Serious group-by performance issue with Query.jl

Wanted to raise a performance issue at Query.jl but got directed here. I think Query.jl group-by is really inefficient and that’s why I never warmed to it. I use FileIO.jl but never Query.jl due to performance issues. E.g.

using Query
@time qa = a |>
  @groupby(_.Column1) |>
  @map({Count = length(_)}) |>
  DataFrame;

to 71 seconds and the same operation in DataFrames.jl is only 1.3 seconds, see below

using DataFramesMeta

@time by(a, :Column1, :Column1 => length)

The dataset I used is from here.

https://docs.rapids.ai/datasets/mortgage-data

Can I understand, if Query.jl’s group-by performance can be improved? I am asking for possibility. I wrote this post more than 1 year ago

1 Like

Which dataset exactly are you using from that site?

Any.

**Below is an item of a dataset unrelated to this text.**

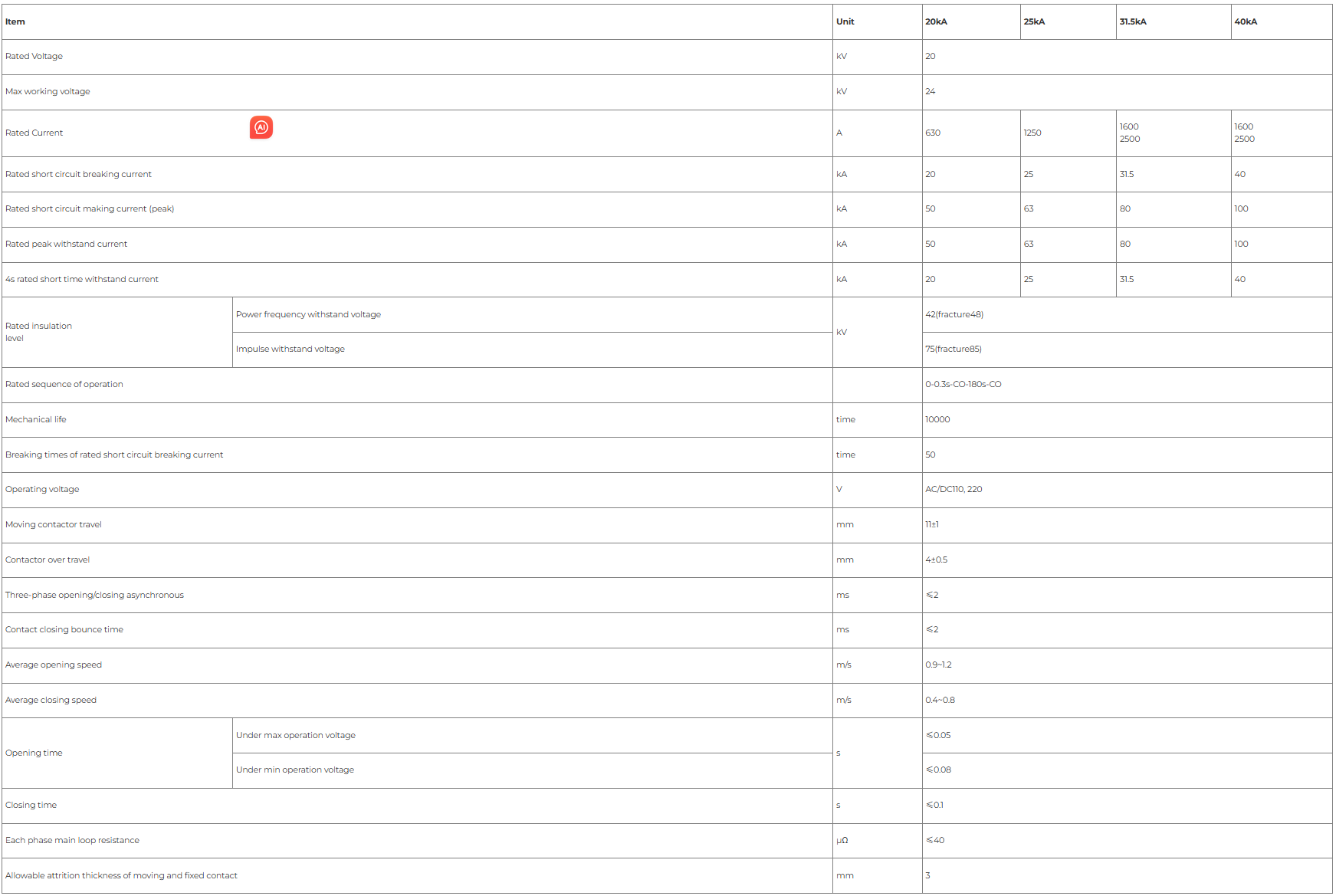Click the "31.5kA" column header
Screen dimensions: 1336x896
pos(1133,21)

Query.jl will have poor performance relative to DataFrames.jl on large datasets

Can you still tell me which file you tried that generated the results you showed above and on which column you tried to group? I’m happy to help you write that query in a better way (the way it is written right now is far from ideal), and also explain where we are in general with performance. But I’d like to try it out before I write a response here.

Download the 7 year dataset. Unzip it and you will a performance folder. Inside there are many files, choose the largest one which is 2004Q3.

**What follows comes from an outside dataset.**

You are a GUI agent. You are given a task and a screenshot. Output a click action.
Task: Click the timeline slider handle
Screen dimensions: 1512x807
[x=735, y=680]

For a start, just download the 1 year dataset, go to the performance folder once unzipped, read any of the files in without header and with delim = ‘|’. Then run my code as presented. It’s running group-by Column1, which is the actual name of the column

Could you try LightQuery? The corresponding code would be something like:

using LightQuery
@name @> a |>
    named_tuple |>
    Rows |>
    Group(By(_, :Column1)) |>
    over(_, @_ (Count = length(value(_)))) |>
    make_columns

if pre-sorted and

using LightQuery
@name @> a |>
    named_tuple |>
    Rows |>
    order(_, :Column1)) |>
    Group(By(_, :Column1)) |>
    over(_, @_ (Count = length(value(_)))) |>
    make_columns

if not

Well, it’s also very slow. And failed

Also, I don’t get LightQuery. The syntax feels verbose, e.g. Rows, make_columns.

Also, github README is the first thing I look at. But there is no information on LightQuery.jl there. It doesn’t tell me anything about what it’s for and how to use it.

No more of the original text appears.